The function getData() is called within the setInterval() function, the second parameter to the setInterval() sets the frequency of the call, in this case every 5 mins (30000 milliseconds). The getData function performs an Ajax get request on the url that points to our Webdis server listening on port 7379 which then performs an LRANGE command on the Redis data store, it’s simply asking Redis to return all list items between 0 and 100000, each item being a single tweet. Once the Ajax request has successfully completed the “success” callback is called and within this callback I am pushing each tweet into an array so we end up with an array of tweet objects. We now have all the data in a format we can manipulate to our hearts content.

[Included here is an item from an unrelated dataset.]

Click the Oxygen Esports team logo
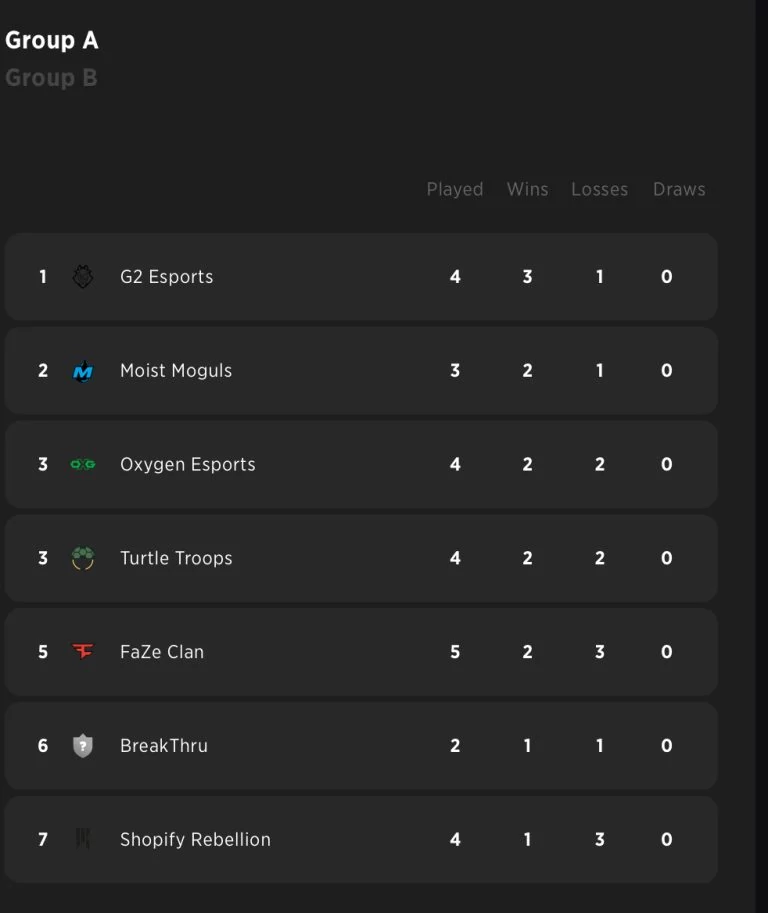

Now onto the Graphs and Visualisations.

The Globe

globe

The spinning Globe was built using the excellent tagcanvas.js jQuery plugin, a separate standalone javascript library also exists. To create the data for this a frequency count was performed on all the words in the Twitter content and the total for each word was used as a “weight”, this data was then passed to the jQuery plugin. There are a plethora of options for this plugin which allows you to produce all kinds on funky tag clouds. Every 60 seconds the globe fades out and is replaced by a vertical tweet ticker, this was done with jQuery and a setInterval timer.

The Tweet Ticker

tweet ticker

The tweet ticker was built by grabbing the latest 30 tweets from the data array and assigning them to html <li> tags, the vTicker jQuery plugin was then applied to the containing <ul> html tag. Various plugin options allow you to control things like the delay and scroll speed.

Tweet Velocity

tweetv

The flot plotting library was used to create this graph. You simply pass flot some data in the form of an array and set all the display options in a json string. The data for this was created by truncating the tweet timestamp to the nearest hour and then aggregating up to get the totals using javascript array manipulation.

Top 10 Speakers by Twitter Mention

t10

This one proved quite popular – these speaker types are a competitive bunch ! Having obtained a list of speakers from the UKOUG Tech13 website I was able to search all the twitter content for each speaker and aggregate up to get the total twitter mentions for each speaker, again the graph was rendered using the flot plotting library. As the graph updated during each day speakers were swapping places with our own Mark Rittman tweeting out the “The Scores on the doors” at regular intervals. When the stats can me manipulated though there’s always someone willing to take advantage !

tweet

tut, tut Mark.

Twitter Avatars

avatars

The twitter Avatars used the tagcavas.js library but instead of populating it with words from the Twitter content the Tweet avatars were used. A few changes to the plugin options were made to display the results as a horizontally scrolling cylinder instead of a globe.

Twitter Sentiment

sentiment

The Twitter sentiment graph again used flot. Tweet sentiment was graphed over time for the duration of the conference. The sentiment score was provided by DataSift as part of the Twitter payload. The scores we received as part of the 3500 tweets ranged between -15 and 15 each score reflected either a positive or negative tweet. Asking a computer to infer a human emotion from 140 characters of text is a tough ask. Having looked at the data in detail a fair few of the tweets that received negative scores weren’t negative in nature, for example tweets with the content “RAC attack” and “Dangerous anti patterns” generated a cluster of negative scores. As we know computers are not as clever as humans, how can they be aware of the context of a tweet? detect sarcasm or differentiate between banter and plain old insults? Not all the negatively scored tweets where false-negatives, some were genuine, a few regarding the food seemed to ring true.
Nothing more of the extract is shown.